The gang lord was doubtless thinking it would all be settled with a boundary agreement. Garth was going to cure him of that illusion. God’s Brother did not negotiate. Acolytes had the gang under observation, building up a picture of their entire operation. It wasn’t something the gang understood or could ever emulate, they didn’t have the discipline or the drive. Their only motivation was to claw in enough money to pay for their own stim fixes.

  That was what made the sect different; serving God’s Brother so rewarding.

  In another week Garth would unlock the weapons stash and launch a raid. The High Magus had already arranged for him to take delivery of sequestration nanonics; that would be the fate of the gang’s leadership, turned into biological mechanoids. Any attractive youths would be used as bluesense meat after the acolytes had enjoyed their victory orgy. And, inevitably, there would be a sacrifice.

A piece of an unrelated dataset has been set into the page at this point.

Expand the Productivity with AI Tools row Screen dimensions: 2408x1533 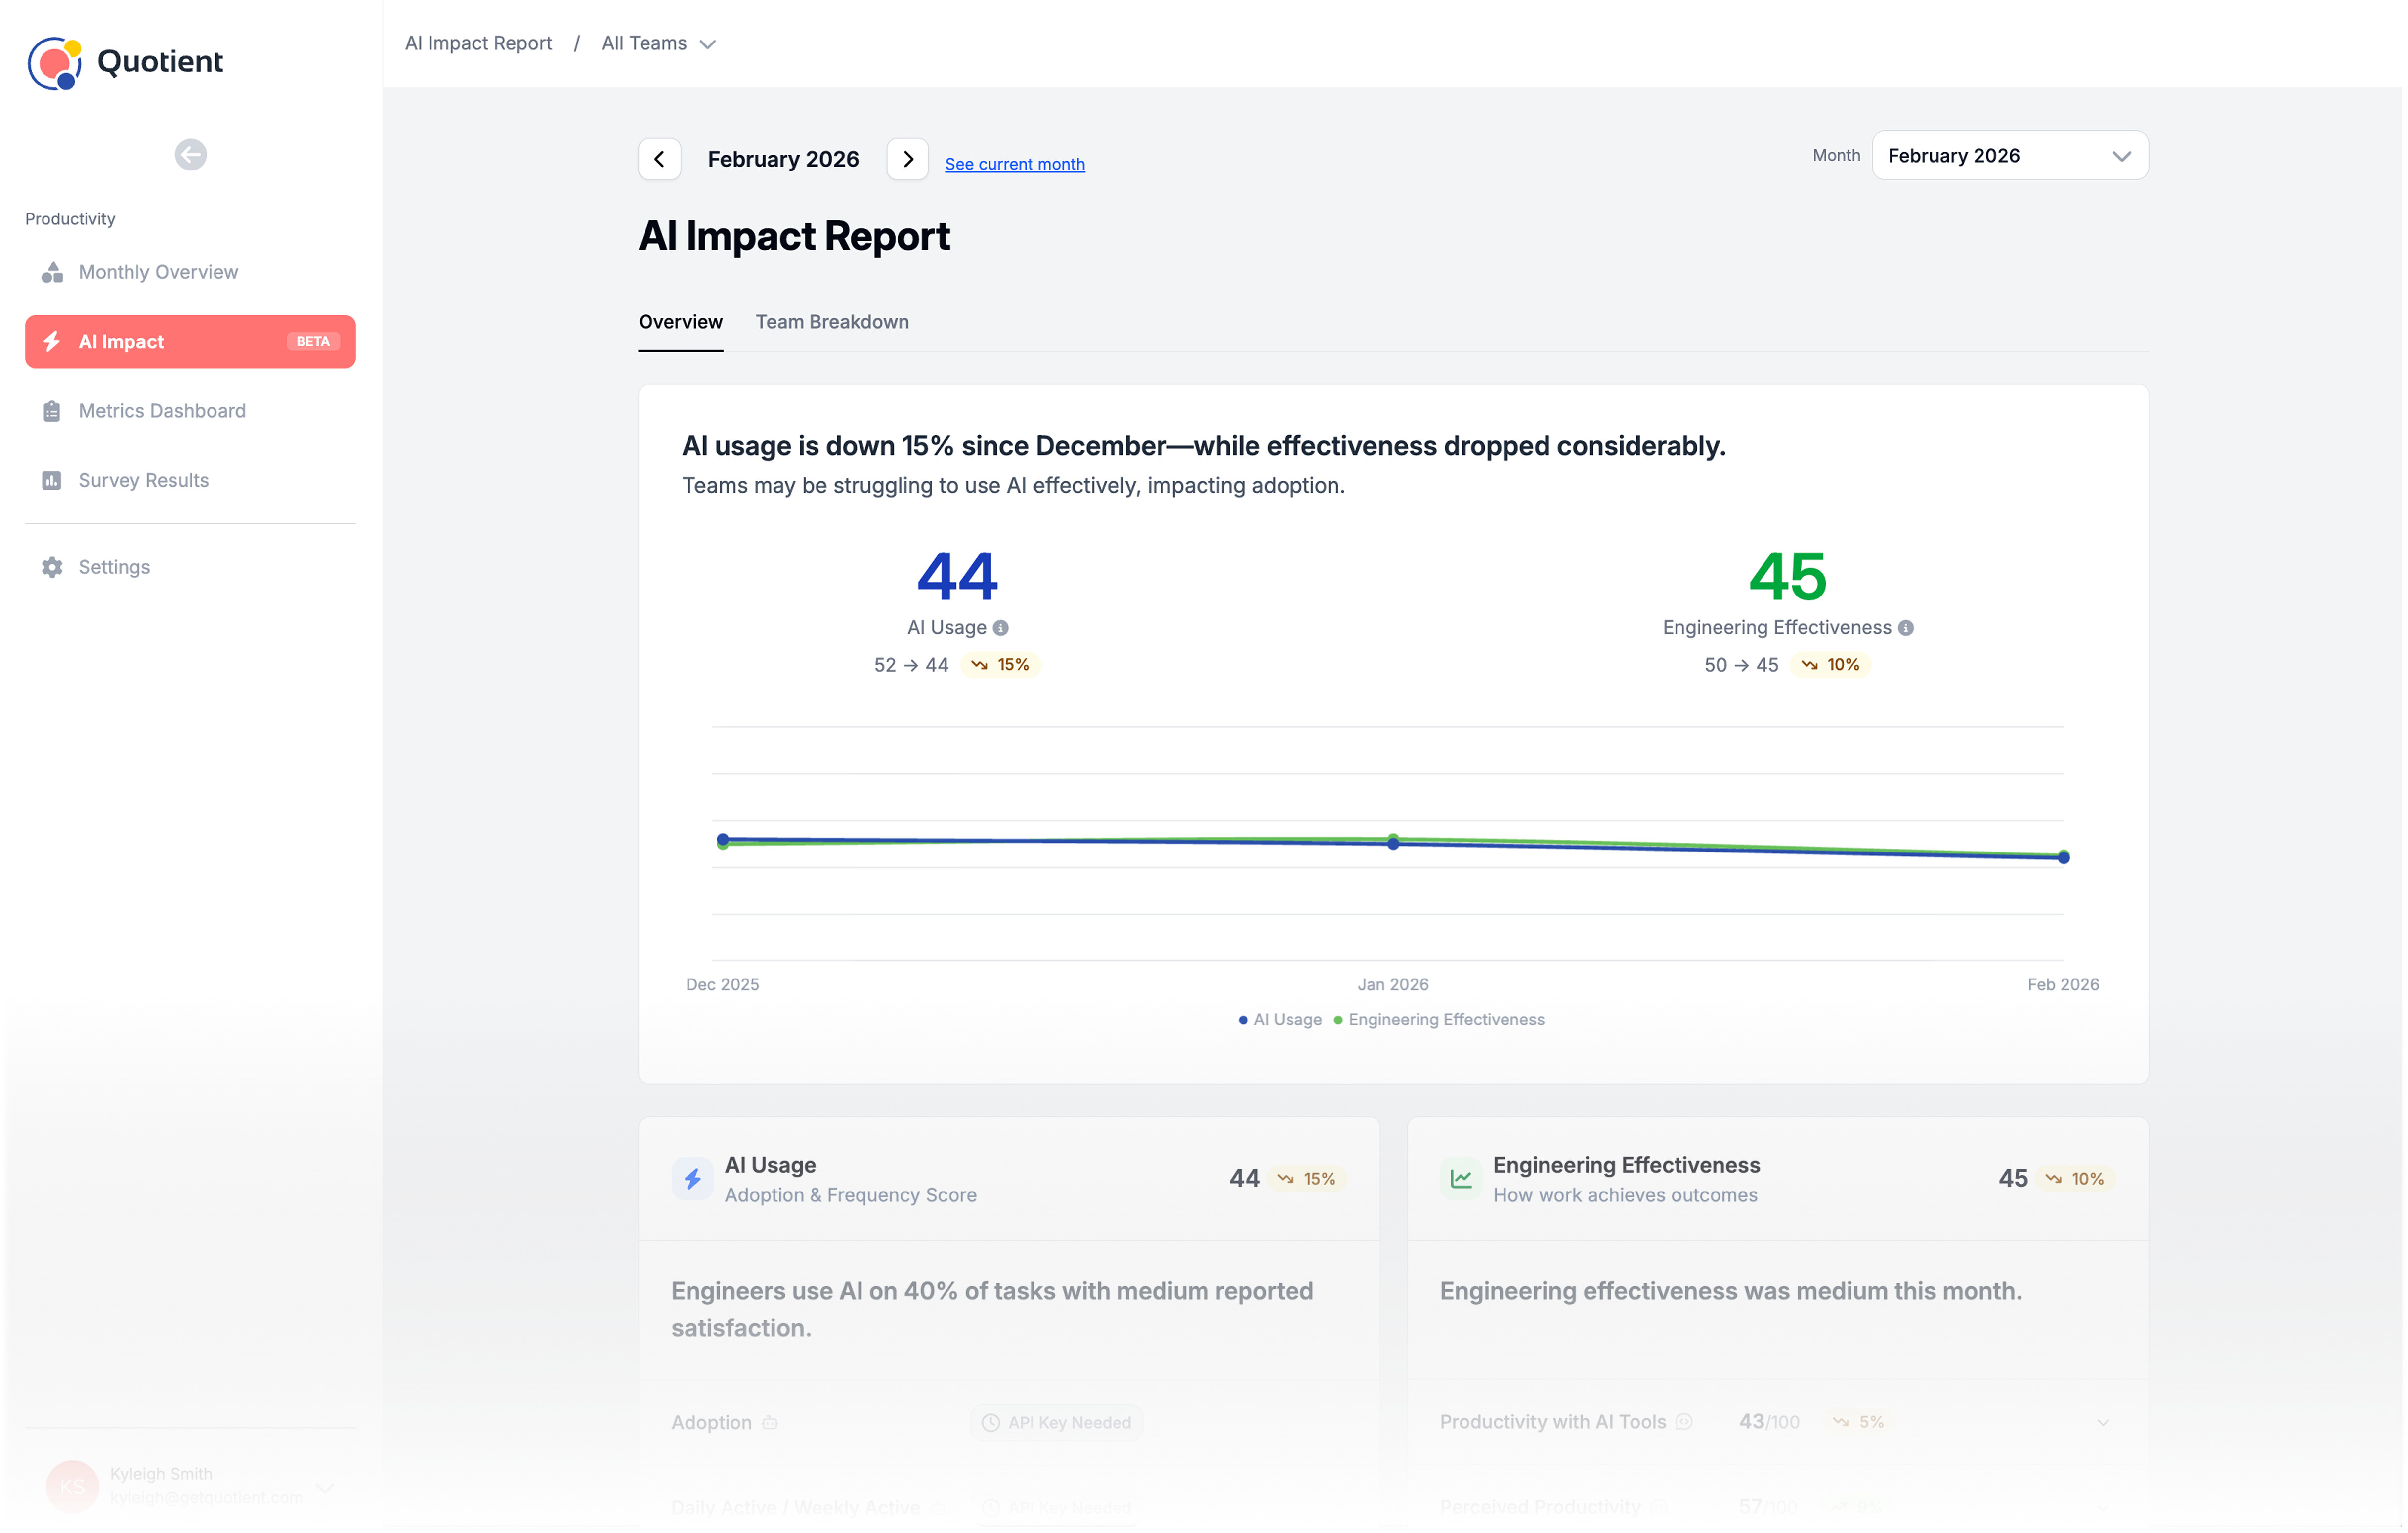[x=2104, y=1421]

  The acolytes bowed to Garth, who went to stand in front of the altar. Five initiates were shackled to it. Three boys and two girls, lured in by the promises and the treachery of friends. One of the boys stood defiantly straight, determined to show he could take whatever the initiation threw at him so he could claim his place, the other two were just surly and subdued. Garth had ordered one of the girls to be tranked after he’d spoken to her earlier. She’d virtually been abducted by an acolyte angry at losing her to an outside rival, and was likely to go into a mental melt-down if she wasn’t eased in to her new life; she had strong ambitions to better herself and rise out of Downtown.